# Data for this task
----

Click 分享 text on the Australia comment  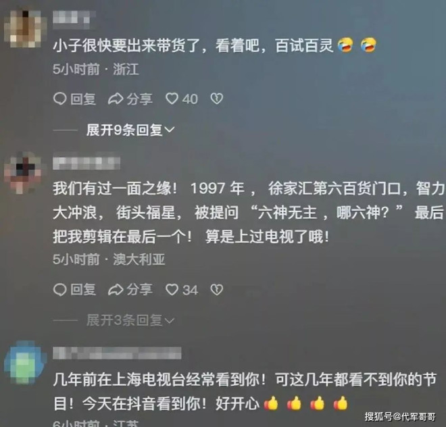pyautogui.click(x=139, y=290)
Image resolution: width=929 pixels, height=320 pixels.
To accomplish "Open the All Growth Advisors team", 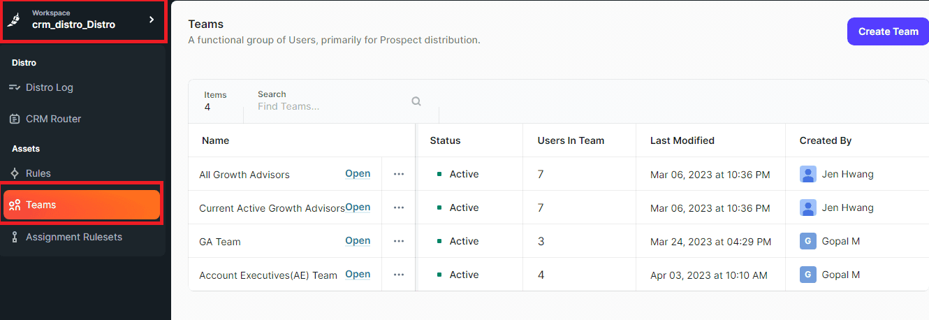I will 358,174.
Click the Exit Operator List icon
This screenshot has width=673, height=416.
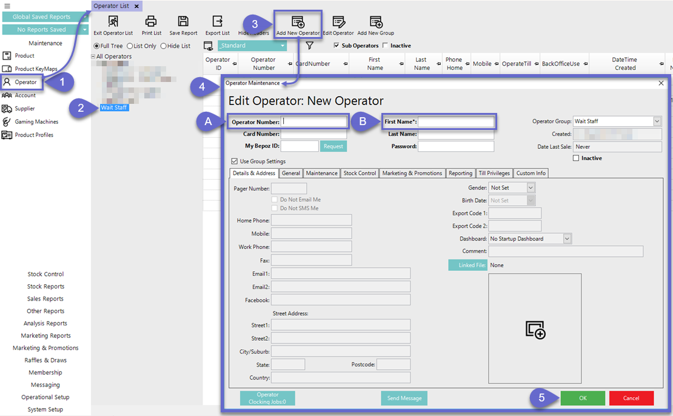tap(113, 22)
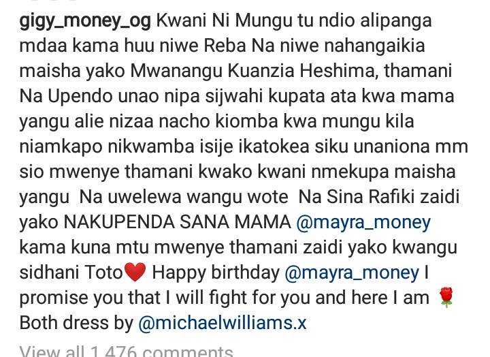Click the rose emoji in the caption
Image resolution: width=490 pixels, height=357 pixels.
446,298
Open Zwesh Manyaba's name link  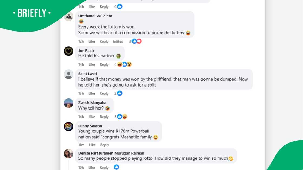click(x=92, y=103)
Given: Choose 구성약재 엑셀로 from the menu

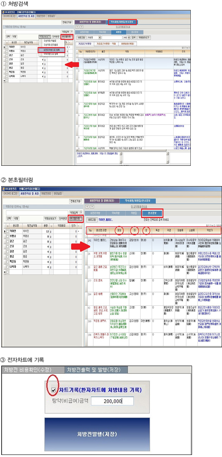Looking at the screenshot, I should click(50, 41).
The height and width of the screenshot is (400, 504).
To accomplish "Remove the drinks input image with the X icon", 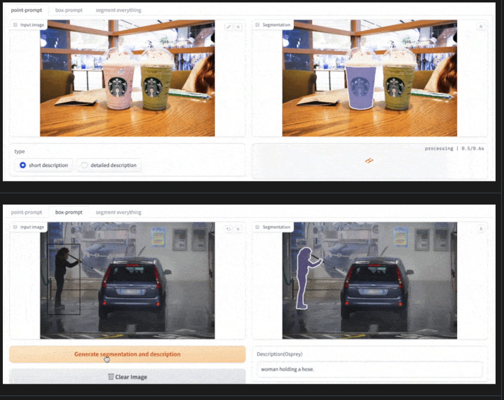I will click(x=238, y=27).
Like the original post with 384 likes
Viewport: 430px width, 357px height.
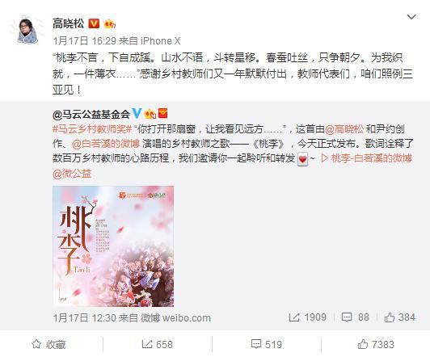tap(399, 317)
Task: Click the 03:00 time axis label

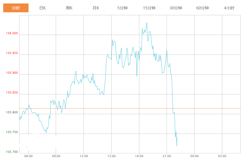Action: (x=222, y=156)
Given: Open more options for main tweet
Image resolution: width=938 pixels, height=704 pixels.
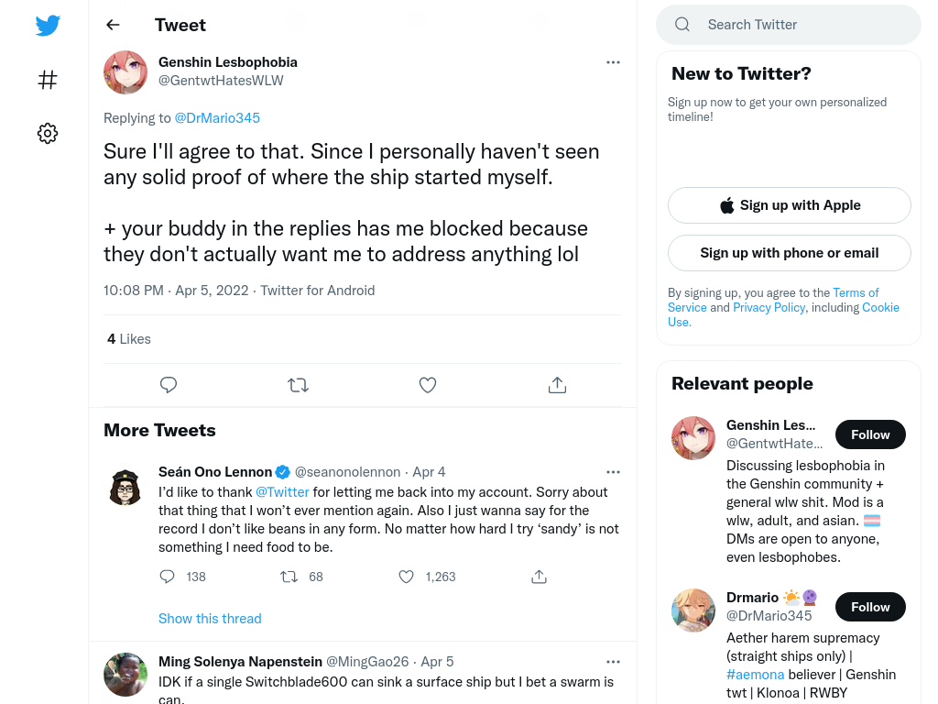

----

# Exercise objective
Each line from the one containing "Like the original post with 384 likes" through the end of the records above is to be retyped exactly, with the pictures omitted and nothing added.

# Solution below
Like the original post with 384 likes
Viewport: 430px width, 357px height.
tap(399, 317)
Task: Click the 03:00 time axis label

Action: (x=222, y=156)
Given: Open more options for main tweet
Image resolution: width=938 pixels, height=704 pixels.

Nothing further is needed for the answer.